:: PAGE
It’s been a while since I’ve gotten any fresh content on this blog, hopefully I’ll get some content ideas to keep a regular cadence of updates going.

While I was updating the cabling on the garage lab, I realized it had been a while since I had done anything on my CE lab from a version perspective, in fact the last update I had done was March of 2019.  So I figured now was as good a time as any to go ahead and upgrade the CE cluster.

Much like the luck I usually have, I went to upgrade CE thru Prism, and the upgrade seemed to fail with a USB that was corrupted – seems like my USB luck continues on having really crappy USB drives.  So, I went over to Best Buy, bought a few $9.99 64GB PNY USB Drives, came home and started the process to get the image file over to USB, since the CE .iso installer still hasn’t made it’s return.
::::
:: LISTED RECORDS
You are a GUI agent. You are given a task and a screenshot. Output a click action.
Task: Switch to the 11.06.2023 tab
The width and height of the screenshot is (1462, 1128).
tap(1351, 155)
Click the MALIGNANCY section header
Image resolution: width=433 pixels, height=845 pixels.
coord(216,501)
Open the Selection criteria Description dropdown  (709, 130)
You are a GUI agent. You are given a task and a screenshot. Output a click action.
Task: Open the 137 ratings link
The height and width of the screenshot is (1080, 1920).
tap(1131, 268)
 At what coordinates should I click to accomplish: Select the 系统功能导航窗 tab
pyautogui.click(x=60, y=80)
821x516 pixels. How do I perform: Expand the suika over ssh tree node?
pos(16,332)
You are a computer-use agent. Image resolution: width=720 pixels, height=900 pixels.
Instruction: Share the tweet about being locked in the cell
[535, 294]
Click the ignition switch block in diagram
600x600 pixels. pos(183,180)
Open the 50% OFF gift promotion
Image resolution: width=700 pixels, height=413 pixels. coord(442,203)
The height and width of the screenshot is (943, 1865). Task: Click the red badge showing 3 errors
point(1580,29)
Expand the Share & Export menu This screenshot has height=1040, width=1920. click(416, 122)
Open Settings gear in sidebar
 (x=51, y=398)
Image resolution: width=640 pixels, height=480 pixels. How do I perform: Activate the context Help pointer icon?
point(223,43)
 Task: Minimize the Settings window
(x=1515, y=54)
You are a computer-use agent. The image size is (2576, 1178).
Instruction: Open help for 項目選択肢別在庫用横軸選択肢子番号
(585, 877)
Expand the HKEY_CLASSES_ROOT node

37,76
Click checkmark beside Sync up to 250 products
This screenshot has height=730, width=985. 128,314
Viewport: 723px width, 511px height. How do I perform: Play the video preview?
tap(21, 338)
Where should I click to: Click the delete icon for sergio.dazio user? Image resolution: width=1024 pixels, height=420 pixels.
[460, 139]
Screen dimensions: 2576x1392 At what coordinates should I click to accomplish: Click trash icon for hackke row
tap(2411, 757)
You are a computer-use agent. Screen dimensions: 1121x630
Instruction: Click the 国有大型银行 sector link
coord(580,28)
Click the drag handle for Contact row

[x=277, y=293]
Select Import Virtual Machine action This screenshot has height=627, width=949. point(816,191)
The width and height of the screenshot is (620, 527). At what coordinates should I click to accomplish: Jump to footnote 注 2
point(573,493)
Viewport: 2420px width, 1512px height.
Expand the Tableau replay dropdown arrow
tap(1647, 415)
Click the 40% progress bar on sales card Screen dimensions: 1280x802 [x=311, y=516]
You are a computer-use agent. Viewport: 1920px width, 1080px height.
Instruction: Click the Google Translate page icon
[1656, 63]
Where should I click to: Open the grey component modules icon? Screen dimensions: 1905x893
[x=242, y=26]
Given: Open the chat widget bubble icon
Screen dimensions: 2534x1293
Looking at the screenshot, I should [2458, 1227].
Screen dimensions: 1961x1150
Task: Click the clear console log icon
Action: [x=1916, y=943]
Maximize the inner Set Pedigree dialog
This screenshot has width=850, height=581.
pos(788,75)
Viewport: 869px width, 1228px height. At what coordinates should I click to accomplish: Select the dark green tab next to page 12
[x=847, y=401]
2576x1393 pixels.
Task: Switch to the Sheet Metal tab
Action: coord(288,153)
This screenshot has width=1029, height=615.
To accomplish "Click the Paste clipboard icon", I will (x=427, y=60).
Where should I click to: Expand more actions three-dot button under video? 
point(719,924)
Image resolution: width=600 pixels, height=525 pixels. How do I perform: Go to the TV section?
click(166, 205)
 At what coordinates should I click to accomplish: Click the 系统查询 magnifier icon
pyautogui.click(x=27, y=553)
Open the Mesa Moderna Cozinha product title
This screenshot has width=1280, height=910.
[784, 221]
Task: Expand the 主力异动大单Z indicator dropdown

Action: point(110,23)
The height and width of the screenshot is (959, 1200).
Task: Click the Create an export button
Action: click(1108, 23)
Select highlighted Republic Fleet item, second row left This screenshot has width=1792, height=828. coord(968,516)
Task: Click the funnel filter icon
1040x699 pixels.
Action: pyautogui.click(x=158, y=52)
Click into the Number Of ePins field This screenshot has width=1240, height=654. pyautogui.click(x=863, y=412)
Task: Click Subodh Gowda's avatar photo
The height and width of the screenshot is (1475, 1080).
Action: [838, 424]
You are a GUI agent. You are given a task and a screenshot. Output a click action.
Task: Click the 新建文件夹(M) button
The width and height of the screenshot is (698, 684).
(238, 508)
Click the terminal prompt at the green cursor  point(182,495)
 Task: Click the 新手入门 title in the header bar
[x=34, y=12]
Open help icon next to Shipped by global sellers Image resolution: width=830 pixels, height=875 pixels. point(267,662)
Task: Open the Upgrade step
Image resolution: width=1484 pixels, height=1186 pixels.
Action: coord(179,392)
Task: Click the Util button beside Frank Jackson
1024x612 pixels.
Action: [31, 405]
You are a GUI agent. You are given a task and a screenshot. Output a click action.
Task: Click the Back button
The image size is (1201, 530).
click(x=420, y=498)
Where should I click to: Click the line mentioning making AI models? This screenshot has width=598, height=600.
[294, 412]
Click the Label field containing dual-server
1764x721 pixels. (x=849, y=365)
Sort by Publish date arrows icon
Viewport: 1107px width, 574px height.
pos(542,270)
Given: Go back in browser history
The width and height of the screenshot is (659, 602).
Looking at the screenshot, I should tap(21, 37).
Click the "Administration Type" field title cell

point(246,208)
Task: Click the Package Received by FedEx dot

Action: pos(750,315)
::::
- [TASK SET]
a) In the blog post, what did the writer buy at Best Buy?
b) Set down the passage of the blog post from "While I was" up to and including "the CE cluster.".
c) Condense the paragraph of the blog post beginning "Much like the luck I usually have" into a shorter version that keeps its main facts.
The entries are separate material, unrelated to the blog post.

- [ANSWERS FOR THE TASKS]
a) A few $9.99 64GB PNY USB drives.

b)
While I was updating the cabling on the garage lab, I realized it had been a while since I had done anything on my CE lab from a version perspective, in fact the last update I had done was March of 2019.  So I figured now was as good a time as any to go ahead and upgrade the CE cluster.

c) An attempt to upgrade CE through Prism failed because of a corrupted USB drive. The writer then bought a few $9.99 64GB PNY USB drives at Best Buy and began copying the image file to USB, because the CE .iso installer still hasn't returned.